The most suitable programming languages in the field of robotics:
Notice: The programming languages Python, Java, and C++ have been introduced above in the section (The most suitable programming languages in the field of machine learning).
- Python
- Java
- C++
- C#:A language that is used and applicable in many robotics programs. Some of its advantages include:
- C# provides a multi-purpose environment that, with the .NET framework, allows developers to use extensive libraries for tasks such as complex mathematical computations, data processing, and even AI integration.
- Visual Studio is an IDE from Microsoft, one of the most advanced, which makes debugging, testing, and launching robotics programs very easy.
- Robots that run on Windows can benefit from optimal support by C#.
- Programs developed with C# are highly secure and powerful.
- C# allows for the simplest form of motor control.
- In robotics, robots often use sensors to collect data. C# can read this data well.
- It enables integration with computer vision and machine learning.
- Matlab: A programming language with a powerful system for data analysis. Some of the advantages of Matlab include:
- It allows the programmer to quickly write usable code.
- Matlab’s robotics toolbox is widely used.
- It provides the possibility of complex simulations.
- With this programming language, you can develop robotics programs with deep and reinforcement learning. These techniques provide greater accuracy for robot perception and require less human intervention in decision-making.
- Lisp: This programming language has always been one of the languages used in the field of robotics since the beginning of artificial intelligence. Lisp is a high-level programming language that can be useful in complex parts of robotics. Some of the advantages of this programming language include:
- It is a symbolic programming language, which allows programmers to easily work with structured data.
- It provides the possibility of high-level debugging.
- Lisp integrates well with the Robot Operating System (ROS), which is why it can be used to develop complex robotic systems.

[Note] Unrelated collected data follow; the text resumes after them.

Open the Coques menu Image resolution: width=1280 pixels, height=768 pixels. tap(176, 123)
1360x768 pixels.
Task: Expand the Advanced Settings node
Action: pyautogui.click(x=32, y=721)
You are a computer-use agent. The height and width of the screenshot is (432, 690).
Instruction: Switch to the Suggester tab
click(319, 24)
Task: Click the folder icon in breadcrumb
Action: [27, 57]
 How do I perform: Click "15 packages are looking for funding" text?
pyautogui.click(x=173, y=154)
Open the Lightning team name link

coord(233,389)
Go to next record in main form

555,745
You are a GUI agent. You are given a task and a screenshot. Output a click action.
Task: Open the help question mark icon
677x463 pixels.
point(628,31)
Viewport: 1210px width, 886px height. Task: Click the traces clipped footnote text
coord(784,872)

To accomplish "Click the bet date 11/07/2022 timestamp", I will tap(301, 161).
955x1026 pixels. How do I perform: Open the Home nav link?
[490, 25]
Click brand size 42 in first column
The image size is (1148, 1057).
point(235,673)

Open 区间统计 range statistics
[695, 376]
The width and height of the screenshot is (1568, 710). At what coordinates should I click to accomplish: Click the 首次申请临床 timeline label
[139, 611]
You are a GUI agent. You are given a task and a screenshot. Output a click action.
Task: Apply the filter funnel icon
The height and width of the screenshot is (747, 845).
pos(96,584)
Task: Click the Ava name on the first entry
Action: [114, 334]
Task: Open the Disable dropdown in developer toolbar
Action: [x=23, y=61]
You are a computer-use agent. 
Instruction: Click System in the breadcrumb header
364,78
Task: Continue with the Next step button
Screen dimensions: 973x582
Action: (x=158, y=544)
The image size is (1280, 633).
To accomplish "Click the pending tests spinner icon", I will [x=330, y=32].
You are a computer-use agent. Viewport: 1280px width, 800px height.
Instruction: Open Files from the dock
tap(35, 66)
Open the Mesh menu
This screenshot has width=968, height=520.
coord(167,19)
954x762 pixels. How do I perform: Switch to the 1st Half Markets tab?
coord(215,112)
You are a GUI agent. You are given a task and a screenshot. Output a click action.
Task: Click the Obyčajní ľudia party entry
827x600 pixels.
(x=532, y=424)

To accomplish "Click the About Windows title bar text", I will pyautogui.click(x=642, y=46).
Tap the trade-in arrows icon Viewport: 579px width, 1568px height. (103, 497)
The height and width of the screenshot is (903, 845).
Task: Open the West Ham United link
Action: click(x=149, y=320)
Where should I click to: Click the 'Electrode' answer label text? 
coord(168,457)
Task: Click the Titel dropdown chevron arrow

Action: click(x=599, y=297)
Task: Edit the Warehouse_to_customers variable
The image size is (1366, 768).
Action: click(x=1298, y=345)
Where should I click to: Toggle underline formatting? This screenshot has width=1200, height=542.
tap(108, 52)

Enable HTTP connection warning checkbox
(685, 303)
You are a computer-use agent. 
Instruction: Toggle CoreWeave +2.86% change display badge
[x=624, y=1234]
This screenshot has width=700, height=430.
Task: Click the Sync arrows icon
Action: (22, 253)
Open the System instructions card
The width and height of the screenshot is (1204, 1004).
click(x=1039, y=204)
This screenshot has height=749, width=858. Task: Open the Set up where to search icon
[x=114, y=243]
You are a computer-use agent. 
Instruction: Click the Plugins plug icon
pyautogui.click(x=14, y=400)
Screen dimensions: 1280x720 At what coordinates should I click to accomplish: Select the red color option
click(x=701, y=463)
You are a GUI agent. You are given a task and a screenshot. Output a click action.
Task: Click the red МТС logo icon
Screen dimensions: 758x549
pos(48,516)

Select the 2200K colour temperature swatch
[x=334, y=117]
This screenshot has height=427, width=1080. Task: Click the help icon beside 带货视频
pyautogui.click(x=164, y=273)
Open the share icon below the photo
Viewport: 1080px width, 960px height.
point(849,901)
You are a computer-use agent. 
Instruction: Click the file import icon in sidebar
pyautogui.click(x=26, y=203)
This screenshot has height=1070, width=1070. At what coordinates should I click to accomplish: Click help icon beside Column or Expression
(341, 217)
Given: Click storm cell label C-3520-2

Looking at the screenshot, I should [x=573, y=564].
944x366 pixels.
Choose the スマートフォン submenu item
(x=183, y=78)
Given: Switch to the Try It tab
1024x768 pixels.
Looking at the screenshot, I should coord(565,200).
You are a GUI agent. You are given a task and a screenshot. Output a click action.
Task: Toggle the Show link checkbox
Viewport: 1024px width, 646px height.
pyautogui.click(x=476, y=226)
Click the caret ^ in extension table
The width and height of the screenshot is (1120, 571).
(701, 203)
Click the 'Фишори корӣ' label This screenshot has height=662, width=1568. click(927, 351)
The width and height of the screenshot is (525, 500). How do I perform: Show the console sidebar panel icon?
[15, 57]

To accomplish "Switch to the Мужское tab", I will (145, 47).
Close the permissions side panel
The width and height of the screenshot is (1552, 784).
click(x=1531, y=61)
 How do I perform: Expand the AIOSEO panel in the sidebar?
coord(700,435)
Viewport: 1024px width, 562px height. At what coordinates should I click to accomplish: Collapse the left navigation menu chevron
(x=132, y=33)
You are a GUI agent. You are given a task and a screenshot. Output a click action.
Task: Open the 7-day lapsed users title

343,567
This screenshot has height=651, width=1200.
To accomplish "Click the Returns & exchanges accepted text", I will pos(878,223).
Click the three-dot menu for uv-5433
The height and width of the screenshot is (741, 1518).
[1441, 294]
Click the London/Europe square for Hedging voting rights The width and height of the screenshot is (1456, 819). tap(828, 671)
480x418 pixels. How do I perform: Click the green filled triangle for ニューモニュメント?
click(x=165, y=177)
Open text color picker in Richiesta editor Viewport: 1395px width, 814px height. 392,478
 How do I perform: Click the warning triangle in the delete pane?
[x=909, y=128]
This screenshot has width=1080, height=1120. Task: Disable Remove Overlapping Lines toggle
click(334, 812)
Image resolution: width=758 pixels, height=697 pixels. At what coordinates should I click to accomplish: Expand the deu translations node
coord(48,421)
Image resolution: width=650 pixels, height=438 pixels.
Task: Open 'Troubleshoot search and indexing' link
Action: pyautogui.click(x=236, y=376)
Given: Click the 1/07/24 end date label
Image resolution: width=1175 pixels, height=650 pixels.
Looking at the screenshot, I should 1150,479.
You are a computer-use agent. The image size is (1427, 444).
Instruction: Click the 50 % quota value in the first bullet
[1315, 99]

The most suitable programming languages in the field of expert systems:
Notice: The programming languages Python and Java have been introduced in the section (the most suitable programming languages in the field of machine learning), the programming languages Prolog and R in the section (the most suitable programming languages in the field of neural networks), and Lisp in the section (the most suitable programming languages in the field of robotics).
- Python
- Java
- R
- Prolog
- Lisp
The most suitable programming languages in the field of fuzzy logic:
Notice: The programming languages Python and Java have been introduced in the section (the most suitable programming languages in the field of machine learning) and the programming language Prolog in the section (the most suitable programming languages in the field of fuzzy logic).
- Python
- Java
- Prolog
The most suitable programming languages in the field of natural language processing:
Notice: The programming languages Python, Java, C++, and Julia have been introduced in the section (the most suitable programming languages in the field of machine learning) and the programming language R in the section (the most suitable programming languages in the field of neural networks).
- Python
- Java
- C++
- Julia
- R
Conclusion: It is important to choose the right programming language for the task at hand. If you look at the list we have prepared, some languages are multi-purpose and can be used in several branches of artificial intelligence. For example, the Python programming language was among the most suitable in all the mentioned branches. In this article, we have only introduced these programming languages. However, which one is better and which is more suitable for you is a matter for you to decide by reviewing and concluding.